Askeri Yargıtay 3. Daire 2010/1956 Esas 2010/1953 Karar
Karar Dilini Çevir:
AskeriYargıtay
Dairesi: 3. Daire
Esas No: 2010/ 1956
Karar No: 2010 / 1953
Karar Tarihi: 28.09.2010

(477 S. K. m. 50) (353 S. K. m. 31) (AYDK. 18.10.2007 T. 2007/110 E. 2007/110 K.)

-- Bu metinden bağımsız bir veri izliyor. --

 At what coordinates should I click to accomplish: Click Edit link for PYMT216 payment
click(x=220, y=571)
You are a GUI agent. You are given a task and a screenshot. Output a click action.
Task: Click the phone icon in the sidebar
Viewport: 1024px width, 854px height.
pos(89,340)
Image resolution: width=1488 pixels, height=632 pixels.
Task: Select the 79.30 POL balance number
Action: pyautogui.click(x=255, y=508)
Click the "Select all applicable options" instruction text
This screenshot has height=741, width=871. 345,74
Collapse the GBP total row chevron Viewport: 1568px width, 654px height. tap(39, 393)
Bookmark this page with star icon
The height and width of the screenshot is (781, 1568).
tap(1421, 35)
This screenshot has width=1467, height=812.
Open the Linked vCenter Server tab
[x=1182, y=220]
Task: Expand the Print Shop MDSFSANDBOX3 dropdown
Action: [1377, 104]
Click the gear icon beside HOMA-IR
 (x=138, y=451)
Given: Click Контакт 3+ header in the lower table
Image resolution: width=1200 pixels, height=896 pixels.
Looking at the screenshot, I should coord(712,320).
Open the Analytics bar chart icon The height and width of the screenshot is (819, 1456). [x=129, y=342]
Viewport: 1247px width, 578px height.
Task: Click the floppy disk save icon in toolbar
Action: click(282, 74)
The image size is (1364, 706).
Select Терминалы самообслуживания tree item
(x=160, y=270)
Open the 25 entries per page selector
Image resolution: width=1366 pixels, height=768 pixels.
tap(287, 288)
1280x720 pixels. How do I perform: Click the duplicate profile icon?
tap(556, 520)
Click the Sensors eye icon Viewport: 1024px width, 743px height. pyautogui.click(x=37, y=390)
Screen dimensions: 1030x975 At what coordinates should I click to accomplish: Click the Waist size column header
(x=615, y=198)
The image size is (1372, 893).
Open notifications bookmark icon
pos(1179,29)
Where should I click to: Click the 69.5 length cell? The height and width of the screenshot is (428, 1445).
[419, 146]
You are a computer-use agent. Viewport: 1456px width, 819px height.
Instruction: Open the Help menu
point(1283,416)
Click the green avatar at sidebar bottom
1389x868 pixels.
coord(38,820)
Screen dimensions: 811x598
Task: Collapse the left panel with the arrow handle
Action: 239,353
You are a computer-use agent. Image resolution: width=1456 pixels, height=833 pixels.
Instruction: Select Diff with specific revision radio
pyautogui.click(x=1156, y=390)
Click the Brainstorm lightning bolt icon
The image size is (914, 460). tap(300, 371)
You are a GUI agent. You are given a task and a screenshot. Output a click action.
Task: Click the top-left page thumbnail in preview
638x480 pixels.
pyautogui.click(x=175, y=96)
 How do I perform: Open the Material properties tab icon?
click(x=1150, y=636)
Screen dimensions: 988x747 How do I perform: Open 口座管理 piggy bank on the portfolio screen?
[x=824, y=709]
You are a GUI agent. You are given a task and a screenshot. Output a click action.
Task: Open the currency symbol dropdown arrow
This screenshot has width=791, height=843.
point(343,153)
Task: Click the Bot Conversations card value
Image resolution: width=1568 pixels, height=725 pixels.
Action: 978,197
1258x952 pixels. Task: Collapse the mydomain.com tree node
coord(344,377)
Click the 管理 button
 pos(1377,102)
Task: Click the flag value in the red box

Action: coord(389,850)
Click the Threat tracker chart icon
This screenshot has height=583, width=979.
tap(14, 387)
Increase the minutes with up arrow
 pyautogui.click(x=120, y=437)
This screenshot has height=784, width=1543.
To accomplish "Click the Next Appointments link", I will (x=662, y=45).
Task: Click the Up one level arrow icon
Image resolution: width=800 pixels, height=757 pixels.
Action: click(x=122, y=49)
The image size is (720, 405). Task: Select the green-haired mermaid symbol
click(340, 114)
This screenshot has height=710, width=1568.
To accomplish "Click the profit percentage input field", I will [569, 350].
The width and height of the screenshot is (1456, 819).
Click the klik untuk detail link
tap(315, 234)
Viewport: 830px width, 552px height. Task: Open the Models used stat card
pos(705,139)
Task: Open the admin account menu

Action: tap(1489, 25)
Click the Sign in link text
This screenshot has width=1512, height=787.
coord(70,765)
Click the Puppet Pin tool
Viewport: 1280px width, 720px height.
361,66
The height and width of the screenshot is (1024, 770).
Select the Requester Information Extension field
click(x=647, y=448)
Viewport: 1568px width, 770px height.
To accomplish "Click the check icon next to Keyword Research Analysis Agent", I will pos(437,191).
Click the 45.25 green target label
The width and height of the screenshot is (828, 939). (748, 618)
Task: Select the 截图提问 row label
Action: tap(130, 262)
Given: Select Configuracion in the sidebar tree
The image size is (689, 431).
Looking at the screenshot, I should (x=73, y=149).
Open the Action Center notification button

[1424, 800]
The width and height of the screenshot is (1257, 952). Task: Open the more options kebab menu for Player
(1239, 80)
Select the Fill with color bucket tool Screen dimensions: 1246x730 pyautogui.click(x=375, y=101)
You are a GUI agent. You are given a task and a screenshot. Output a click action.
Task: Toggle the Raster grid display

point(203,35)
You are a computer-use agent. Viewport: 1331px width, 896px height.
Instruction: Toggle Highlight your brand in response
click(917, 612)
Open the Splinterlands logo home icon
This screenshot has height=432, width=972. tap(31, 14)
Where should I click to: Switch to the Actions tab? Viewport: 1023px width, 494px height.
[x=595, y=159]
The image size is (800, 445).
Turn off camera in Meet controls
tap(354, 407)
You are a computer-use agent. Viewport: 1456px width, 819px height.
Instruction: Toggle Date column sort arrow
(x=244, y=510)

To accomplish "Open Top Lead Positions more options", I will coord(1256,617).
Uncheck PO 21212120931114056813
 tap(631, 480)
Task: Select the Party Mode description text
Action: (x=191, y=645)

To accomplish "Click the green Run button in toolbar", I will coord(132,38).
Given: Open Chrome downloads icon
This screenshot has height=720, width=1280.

Sanık hakkında 21.03.2009-25.03.2009 tarihleri arasında yakalanmakla sona eren mehil içi izin tecavüzü suçunu işlediği iddiası ile yapılan soruşturma sonucunda, Askeri Savcılığın 02.07.2009 tarihli, 2009/875-673 Esas ve Karar sayılı kararı ile sanığın eyleminin 477 sayılı Disiplin Mahkemeleri Kanunu'nun 50/B maddesinde tanımlanan kısa süreli izin süresini geçirme suçunu oluşturduğu kabul edilerek görevsizlik kararı verildiği ve soruşturma dosyasının Kolordu Komutanlığına gönderildiği;

Kolordu Komutanlığı tarafından yapılan Disiplin soruşturması neticesinde sanığın eyleminin yakalanmakla sona eren mehil içi izin tecavüzü suçunu oluşturduğu kabul edilerek, 27.08.2009 tarihli ve 2009/74-1 Esas ve Karar sayılı görevsizlik kararı verildiği ve dava dosyasının soruşturma yapacak makamın tespiti için Milli Savunma Bakanlığına gönderildiği;
Milli Savunma Bakanlığının 17.09.2009 gün ve MAİY: 9190-2321-09 (20-7-09) As. Adl. İşl. Müt. Yet. ve As. Czev. İşl. Ş. sayılı kararı ile sanığın dehalet kastıyla hareket etmediği, kendiliğinden gelmeyip yakalandığı, bu nedenle eyleminin ASCK.'nın 68'inci maddesinde düzenlenen mehil içi yakalanmakla son bulan izin tecavüzü suçunu oluşturabileceği düşüncesiyle sanık hakkındaki soruşturmanın Askeri Savcılık tarafından yapılmasına karar verildiği;

Askeri Savcılığın 06.10.2009 tarihli, 2009/1355-957 Esas ve karar sayılı iddianamesi ile sanığın 21.03.2009-25.03.2009 tarihleri arasında yakalanmakla son bulan mehil içi izin tecavüzü suçunu işlediğinden bahisle kamu davası açıldığı;

Askeri Mahkeme’nin 12.11.2009 tarihli, 2009/1825-1241 Esas ve Karar sayılı kararıyla; sanığın eyleminin 477 sayılı Kanun'un 50/B maddesinde düzenlenen suçu oluşturduğundan bahisle görevsizlik kararı verildiği; Söz konusu görevsizlik kararının, taraflarca süresi içinde temyiz edilmediğinden, 15.12.2009 tarihinde kesinleştiği;

Görevsizlik kararı ile gelen dosyanın Kolordu Komutanlığı Disiplin Mahkemesince yapılan yargılaması sonucunda, 08.03.2010 tarihli, 2010/44-99 Esas ve Karar sayılı hüküm ile sanığın dehalet kastıyla hareket etmediği ve kendiliğinden gelmeyip yakalandığı, bu nedenle eyleminin ASCK.'nın 68'inci maddesinde düzenlenen mehil içi yakalanmakla son bulan izin tecavüzü suçunu oluşturduğu gerekçesi ile Disiplin Mahkemesinin görevsizliğine ve olumsuz görev uyuşmazlığının çözümü için dava dosyasının Askeri Yargıtay Başkanlığına gönderilmesine karar verildiği; bu kararın da itiraz edilmeyerek kesinleştiği;

Tebliğnamede, sanığın eyleminin 477 sayılı Disiplin Mahkemeleri Kanunu'nun 50/B maddesinde tanımlanan kısa süreli izin süresini geçirme suçunu oluşturacağına, bu suçla ilgili davaya bakma görevinin Disiplin Mahkemesine ait olduğuna dair görüş bildirildiği, anlaşılmıştır.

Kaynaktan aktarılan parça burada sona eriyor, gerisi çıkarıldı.